Abstract 4302: ONECUT2 activates diverse resistance drivers of androgen receptor-independent heterogeneity in prostate cancer

Abstract

Abstract Androgen receptor- (AR-) indifference is a mechanism of resistance to hormonal therapy in prostate cancer (PC). Here we demonstrate that ONECUT2 (OC2) activates resistance through multiple drivers associated with adenocarcinoma, stem-like and neuroendocrine (NE) variants. Direct OC2 targets include the glucocorticoid receptor (GR) and the NE splicing factor SRRM4, which are key drivers of lineage plasticity.

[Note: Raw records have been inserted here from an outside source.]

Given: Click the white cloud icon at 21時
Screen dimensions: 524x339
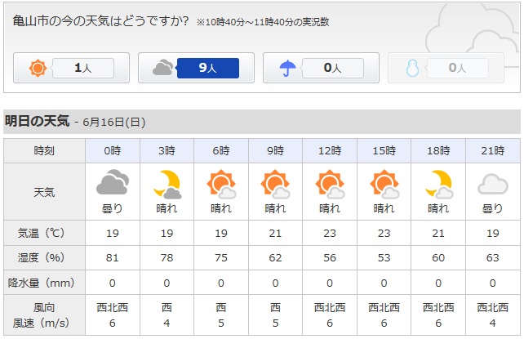Looking at the screenshot, I should 493,184.
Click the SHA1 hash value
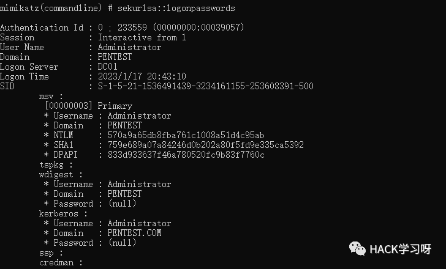The height and width of the screenshot is (269, 446). point(206,145)
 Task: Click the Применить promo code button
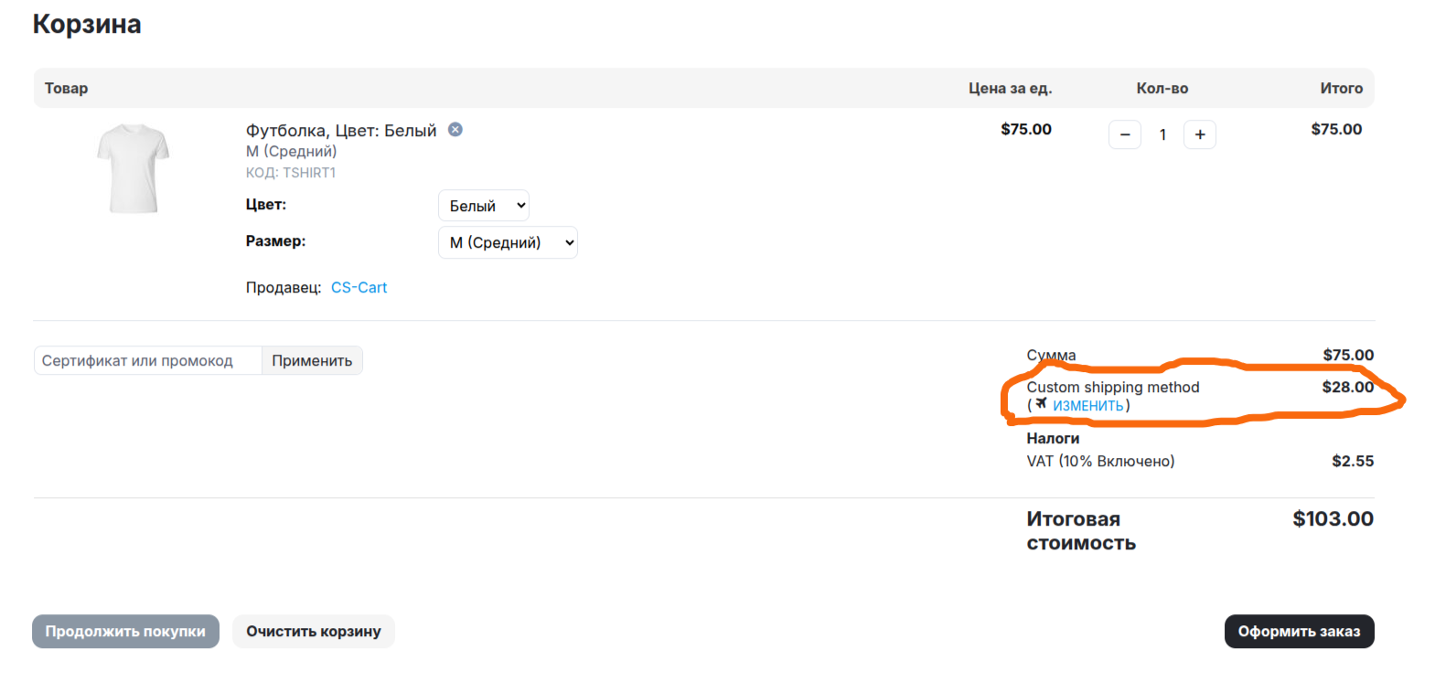(312, 360)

Thus, OC2, despite its previously described NEPC driver function, can indirectly activate a portion of the AR cistrome through epigenetic activation of GR. Mechanisms by which OC2 regulates gene expression include promoter binding, enhancement of genome-wide chromatin accessibility, and super-enhancer reprogramming. Pharmacologic inhibition of OC2 suppresses lineage plasticity reprogramming induced by the AR signaling inhibitor enzalutamide. These results demonstrate that OC2 activation promotes a range of drug resistance mechanisms associated with treatment-emergent lineage variation in PC and support enhanced efforts to therapeutically target OC2 as a means of suppressing treatment-resistant disease. Citation Format: Chen Qian, Qian Yang, Mirja Rotinen, Rongrong Huang, Hyoyoung Kim, Brad Gallent, Yiwu Yan, Radu M. Cadaneanu, Baohui Zhang, Salma Kaochar, Stephen J. Freedland, Edwin M. Posadas, Leigh Ellis, Dolores Di Vizio, Colm Morrissey, Peter S. Nelson, Lauren Brady, Ramachandran Murali, Moray J. Campbell, Wei Yang, Beatrice S. Knudsen, Elahe A. Mostaghel, Huihui Ye, Isla P. Garraway, Sungyong You, Michael R. Freeman. ONECUT2 activates diverse resistance drivers of androgen receptor-independent heterogeneity in prostate cancer [abstract]. In: Proceedings of the American Association for Cancer Research Annual Meeting 2024; Part 1 (Regular Abstracts); 2024 Apr 5-10; San Diego, CA. Philadelphia (PA): AACR; Cancer Res 2024;84(6_Suppl):Abstract nr 4302.